Setelah berkata demikian, nenek buyut Hao tak peduli lagi pada Su Yue Er dan berbalik menatap pria itu. “Kenapa masih berdiri saja? Periksa dia sekarang!”
Mendengar perintah itu, lelaki berjubah mengangguk, berjalan ke tepi ranjang Su Yue Er, lalu mengulurkan tangan. “Nona, tolong ulurkan tangan Anda.”
Su Yue Er menatapnya sejenak, tidak menurut, malah menoleh kepada nenek buyut. “Terima kasih atas perhatian nenek buyut, tapi ibu saya tadi sudah memanggil tabib dan mengobati luka saya, jadi tak perlu—”

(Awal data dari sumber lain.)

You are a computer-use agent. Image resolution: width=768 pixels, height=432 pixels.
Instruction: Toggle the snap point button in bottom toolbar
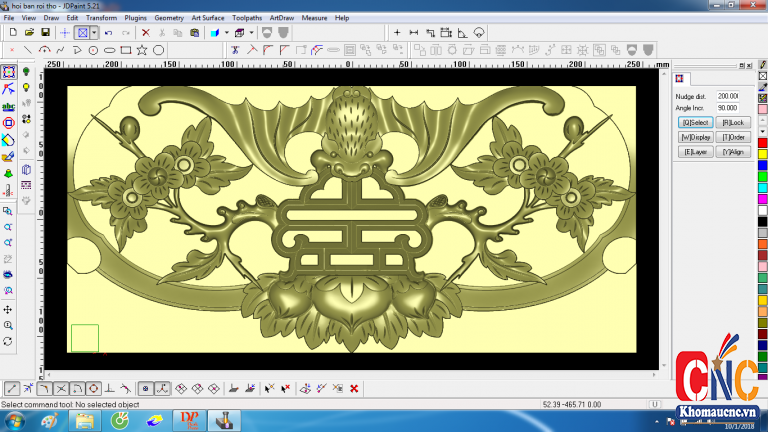pyautogui.click(x=145, y=388)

“Oh?” Nenek buyut Hao menaikkan alis terkejut, namun segera berkata, “Tapi tabib ini sudah terlanjur dipanggil dan ongkosnya pun sama saja, kalau tidak diperiksa, bukankah sia-sia? Lebih baik periksa sekali lagi!”
Karena nenek buyut sudah berkata demikian, Su Yue Er tak bisa membantah lagi. Dalam situasi seperti ini, lebih baik masalah tidak diperbesar, jadi ia terpaksa menyerahkan tangannya.
Namun dalam hati, ia bertanya-tanya kenapa tabib ahli luka luar ini tidak langsung memeriksa lukanya, malah memulai dengan memeriksa denyut nadi.
Pria itu menggenggam pergelangan tangannya, namun caranya bukan seperti tabib memeriksa nadi, melainkan mencekal erat. Su Yue Er terkejut dan secara naluriah hendak menarik tangannya, tetapi tiba-tiba merasakan sakit menusuk di pergelangan tangan, seolah-olah disengat sesuatu.
Secara refleks ia menarik tangan, tak menyangka seekor kelabang bermotif unik yang melingkar jatuh dari pergelangan tangannya. Ia kaget hingga seluruh tubuh merinding, sementara pria itu juga tampak terkejut. “Eh, dia tidak terkena racun sama sekali!”
Sepatah kalimat itu tidak hanya mengejutkan Su Yue Er, tapi juga nenek buyut Hao. Keduanya langsung kaku, dan seketika nenek buyut menampar wajah Su Yue Er yang masih kosong karena syok!
“Kau... kau...” Wajah nenek buyut merah padam, napas memburu saat berteriak marah pada Su Yue Er, “Bagus sekali racun pengikat nyawa itu! Hebat sekali kau pura-pura gila dan ingin mati! Kau berhasil menipuku juga!”
Saat itu, Su Yue Er bahkan tak sempat menutupi wajahnya yang perih karena tamparan. Napasnya memburu, menatap ketakutan pada nenek buyut, dan hanya satu kalimat terngiang di kepalanya: Bagaimana ini? Apa yang harus kulakukan?
Ia mengira dirinya bisa bertahan beberapa waktu untuk menghindari siksaan, tak menyangka kebohongannya terbongkar bahkan sebelum sehari berlalu...
“Pengawal! Seret dia keluar! Aku... aku akan menguburnya hidup-hidup!”